How does anyone get access to therapy?

[Bananasinpyjamas1988]

My son has a genetic syndrome which is known to cause more developmental problems with age, though trajectories are improved with therapy. Currently at 3 he is doing fairly well and I cannot for the life of me get access to any therapies - he’s met an OT once who discharged him, but hasn’t seen NHS PT or SALT at all. I’m at my wits’ end. Is this just what we have to expect now in this country? I can’t afford private therapies. It’s so depressing.

we are in Herts.

In some areas you can self refer to SALT snd PT, have you checked whether you can? If you can’t, the GP or HV will be able to.

Does DS have an EHCP? If so, they can be included in there so they must be provided and can be enforced. Although you may have to appeal to get them detailed, specified and quantified in the EHCP. If DS doesn’t have an EHCP, you can request an EHCNA yourself. On their website, IPSEA has a model letter you can use.

Have you applied for DLA? If DS gets that, then you could apply for carer’s allowance, assuming your earnings (if you do work), are below the weekly limit.

You could then use DLA to pay for some therapy, while you apply for the EHCP, which takes time, especially to get provisions quantified and specified in Hertfordshire.

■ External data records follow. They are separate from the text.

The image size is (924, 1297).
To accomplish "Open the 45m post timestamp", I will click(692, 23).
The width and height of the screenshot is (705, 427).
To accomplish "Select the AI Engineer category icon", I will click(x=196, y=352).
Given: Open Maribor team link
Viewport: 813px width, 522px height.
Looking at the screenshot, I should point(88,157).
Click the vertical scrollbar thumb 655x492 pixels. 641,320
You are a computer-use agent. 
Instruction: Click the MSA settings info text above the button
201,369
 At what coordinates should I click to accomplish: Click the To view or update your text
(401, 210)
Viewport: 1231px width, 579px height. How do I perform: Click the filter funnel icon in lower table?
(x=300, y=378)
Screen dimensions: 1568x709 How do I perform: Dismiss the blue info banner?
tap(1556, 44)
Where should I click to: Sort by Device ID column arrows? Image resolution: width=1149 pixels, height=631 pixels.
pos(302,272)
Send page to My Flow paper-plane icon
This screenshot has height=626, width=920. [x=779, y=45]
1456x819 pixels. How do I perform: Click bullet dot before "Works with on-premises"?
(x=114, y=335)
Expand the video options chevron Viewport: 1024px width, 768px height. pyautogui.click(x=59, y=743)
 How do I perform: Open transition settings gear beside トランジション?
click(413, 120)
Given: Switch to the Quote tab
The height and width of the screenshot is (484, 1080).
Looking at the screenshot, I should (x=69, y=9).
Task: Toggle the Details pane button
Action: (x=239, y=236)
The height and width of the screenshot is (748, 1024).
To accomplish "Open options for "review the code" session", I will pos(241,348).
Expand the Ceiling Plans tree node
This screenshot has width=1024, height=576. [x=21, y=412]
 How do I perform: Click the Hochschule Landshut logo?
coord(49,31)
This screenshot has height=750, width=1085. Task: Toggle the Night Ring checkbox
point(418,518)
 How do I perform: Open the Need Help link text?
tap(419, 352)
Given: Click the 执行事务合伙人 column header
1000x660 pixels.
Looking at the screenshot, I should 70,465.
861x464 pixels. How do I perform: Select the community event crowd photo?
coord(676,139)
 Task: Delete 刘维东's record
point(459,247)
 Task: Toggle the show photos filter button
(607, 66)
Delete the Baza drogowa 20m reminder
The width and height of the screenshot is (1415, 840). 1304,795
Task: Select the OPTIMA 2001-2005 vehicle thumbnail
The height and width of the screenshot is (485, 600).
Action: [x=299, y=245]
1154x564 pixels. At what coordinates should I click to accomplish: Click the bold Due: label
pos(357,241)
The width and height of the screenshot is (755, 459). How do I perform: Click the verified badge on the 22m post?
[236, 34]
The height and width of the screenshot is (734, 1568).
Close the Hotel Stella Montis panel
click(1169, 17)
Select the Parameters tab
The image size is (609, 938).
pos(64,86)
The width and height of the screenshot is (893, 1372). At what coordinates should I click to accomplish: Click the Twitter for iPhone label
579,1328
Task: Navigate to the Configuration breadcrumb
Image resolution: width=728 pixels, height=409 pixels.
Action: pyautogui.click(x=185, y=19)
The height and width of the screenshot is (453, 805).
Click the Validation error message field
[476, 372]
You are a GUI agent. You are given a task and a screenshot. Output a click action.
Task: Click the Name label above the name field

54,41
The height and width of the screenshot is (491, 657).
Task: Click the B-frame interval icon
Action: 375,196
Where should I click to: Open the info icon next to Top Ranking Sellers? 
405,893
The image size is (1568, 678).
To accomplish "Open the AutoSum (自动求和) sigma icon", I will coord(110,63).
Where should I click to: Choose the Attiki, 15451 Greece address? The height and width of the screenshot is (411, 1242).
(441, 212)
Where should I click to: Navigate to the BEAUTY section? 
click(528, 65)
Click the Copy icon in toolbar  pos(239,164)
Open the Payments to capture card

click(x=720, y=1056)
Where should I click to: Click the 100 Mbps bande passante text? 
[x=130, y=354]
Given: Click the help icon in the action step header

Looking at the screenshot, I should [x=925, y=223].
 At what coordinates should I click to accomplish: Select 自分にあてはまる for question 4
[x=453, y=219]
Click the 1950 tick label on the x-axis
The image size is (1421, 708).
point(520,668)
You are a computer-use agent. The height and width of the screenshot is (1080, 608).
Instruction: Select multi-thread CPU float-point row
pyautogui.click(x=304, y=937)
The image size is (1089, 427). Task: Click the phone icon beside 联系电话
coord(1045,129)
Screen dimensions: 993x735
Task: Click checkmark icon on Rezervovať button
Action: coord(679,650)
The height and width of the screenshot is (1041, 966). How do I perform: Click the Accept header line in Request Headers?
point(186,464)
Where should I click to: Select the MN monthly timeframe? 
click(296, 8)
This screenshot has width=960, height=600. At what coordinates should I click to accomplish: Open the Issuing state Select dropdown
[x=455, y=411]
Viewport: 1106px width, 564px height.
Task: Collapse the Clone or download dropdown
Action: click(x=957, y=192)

Yes we’ve self referred, but no joy as of yet. Have chased and chased. Yes get dla and carers’, though if you are eligible for carers’ allowance you earn a very low amount and are unlikely to use it for therapy. In the process of getting an ehcp. Herts has just had an absolutely damning report into send provision unsurprisingly.

im just wondering if there is another route others may have heard of. I always hear about portage for example but they don’t seem to operate in Herts. It’s so depressing, the missed opportunities children with send have purely because of fucking shit public sector provision.

There are a few charities (e.g. Boparan Trust and The Hospital Saturday Fund) that sometimes fund therapies, but they aren’t going to be any quicker than an EHCP or the NHS, unfortunately. They are also overwhelmed by demand.

Where are you in the EHCP process? Is the LA sticking to the timescales?

Herts has the Early Years team who offer a similar service to portage to DC up to 3 or when they start nursery, whichever is first (which is common even with portage) via the specialist development centres. They can provide home visits/therapies. After 3, the focus shifts to the early years specialist teaching service.

I don’t know whether they are currently accepting referrals and if they are what age range they are accepting, but the University of Reading has a SALT teaching clinic. If you could travel there, it is worth looking at that.